What is being asked: Starting at the first line of the data and ending at the line with "Image resolution: width=1274", copy each line exactly. Include both of those lines, but no pictures.

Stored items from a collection
-*-*-

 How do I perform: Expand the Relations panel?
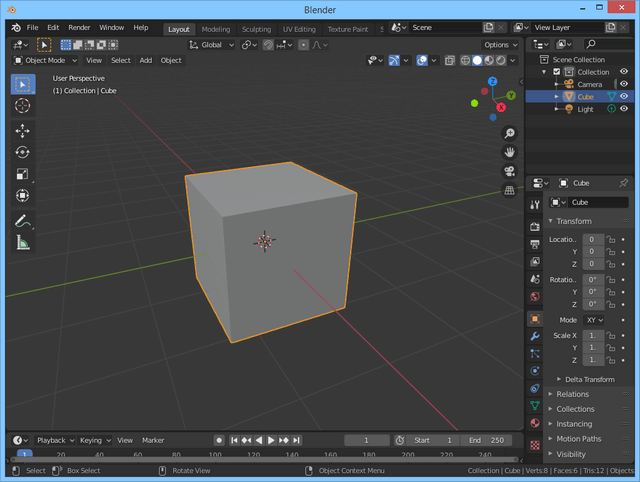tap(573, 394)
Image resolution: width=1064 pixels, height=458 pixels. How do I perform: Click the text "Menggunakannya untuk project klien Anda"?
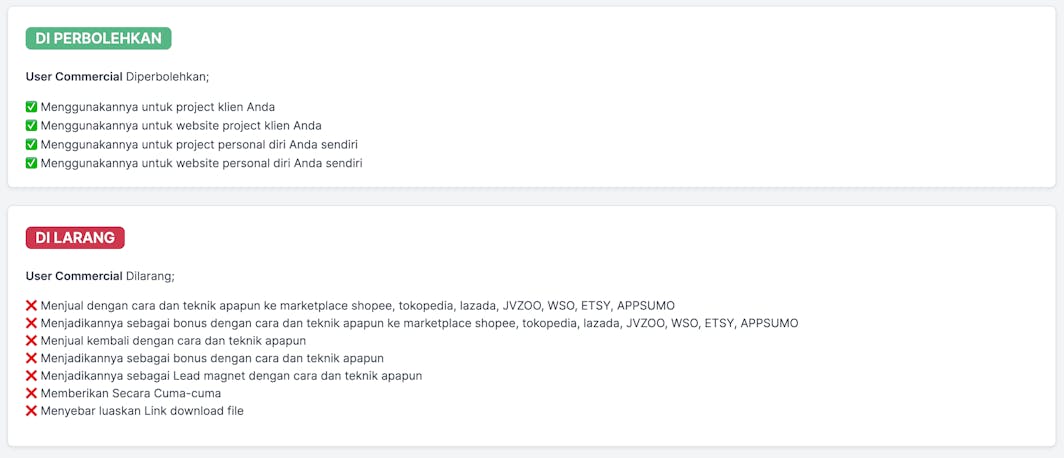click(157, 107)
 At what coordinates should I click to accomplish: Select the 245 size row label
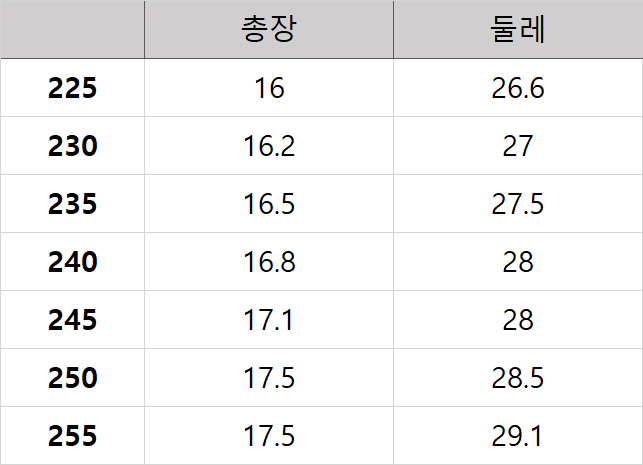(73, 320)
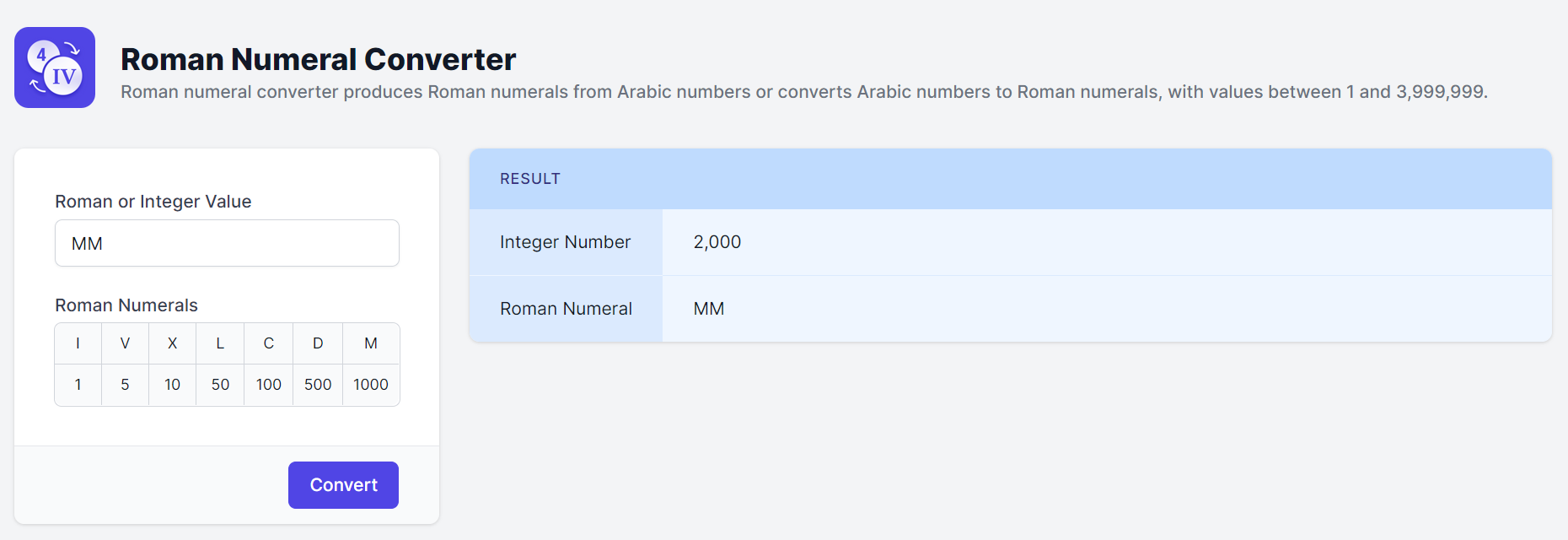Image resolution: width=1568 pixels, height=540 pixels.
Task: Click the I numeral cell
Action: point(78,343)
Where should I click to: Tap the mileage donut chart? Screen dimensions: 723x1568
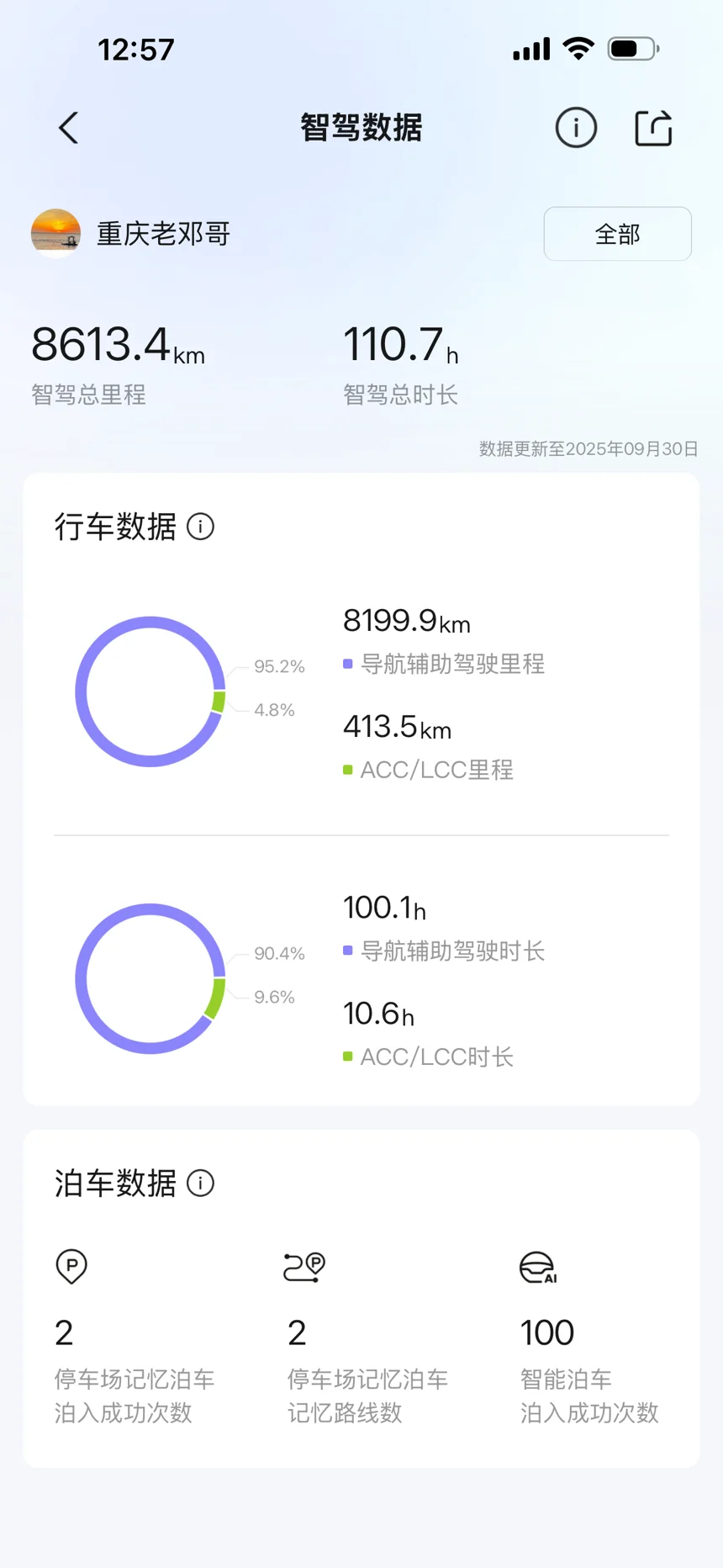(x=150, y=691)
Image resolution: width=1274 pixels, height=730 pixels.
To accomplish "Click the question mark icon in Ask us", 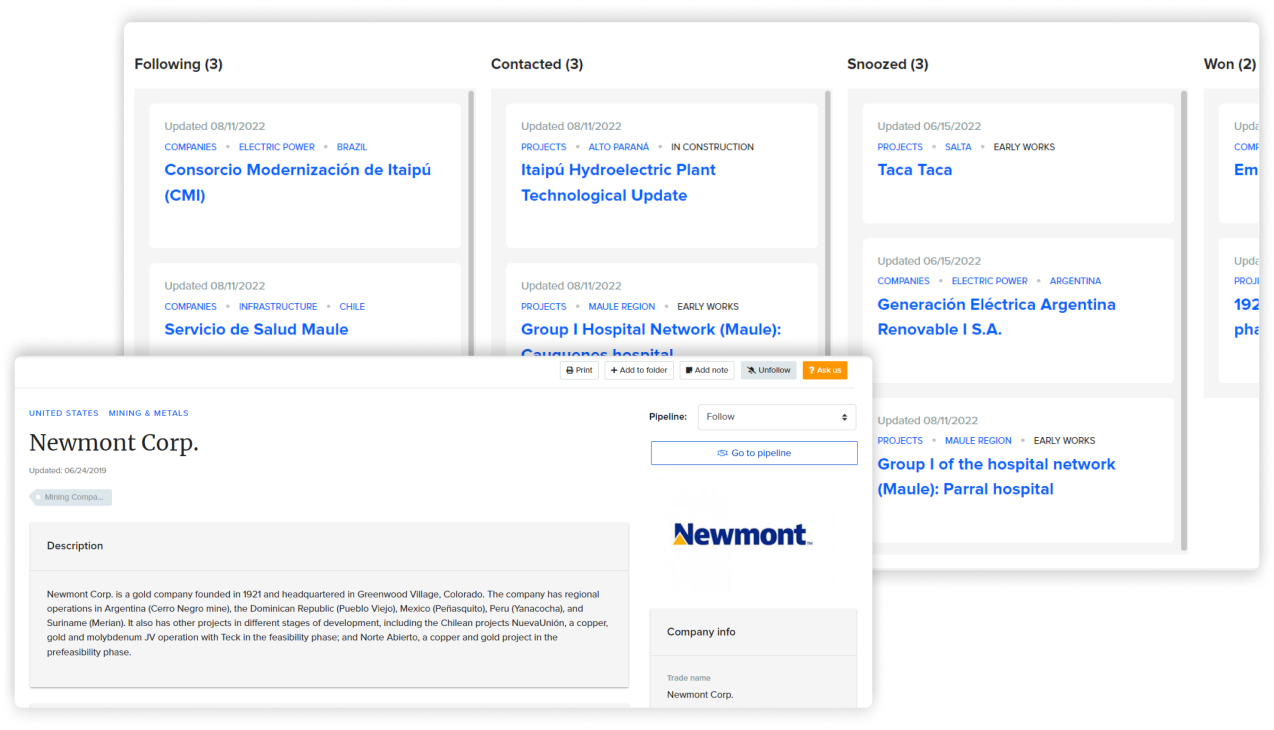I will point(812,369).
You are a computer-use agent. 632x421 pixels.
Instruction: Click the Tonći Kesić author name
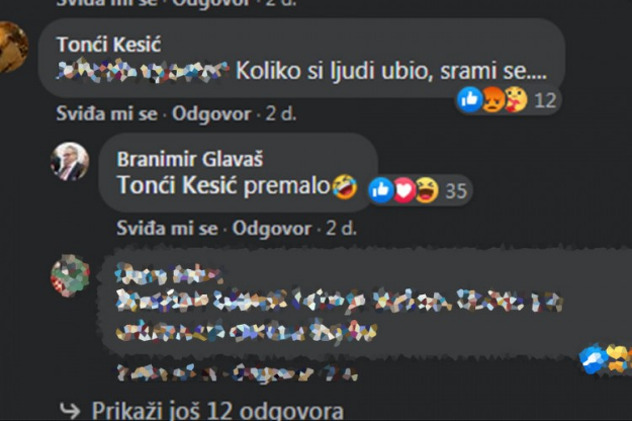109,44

-*-*-

Solution:
 How do I perform: Expand the Relations panel?
tap(573, 394)
Image resolution: width=1064 pixels, height=458 pixels. How do I perform: Click the text "Menggunakannya untuk project klien Anda"?
click(157, 107)
 At what coordinates should I click to accomplish: Select the 245 size row label
(73, 320)
Image resolution: width=1568 pixels, height=540 pixels.
Task: Click the I numeral cell
Action: point(78,343)
Where should I click to: Tap the mileage donut chart? Screen dimensions: 723x1568
(x=150, y=691)
Image resolution: width=1274 pixels, height=730 pixels.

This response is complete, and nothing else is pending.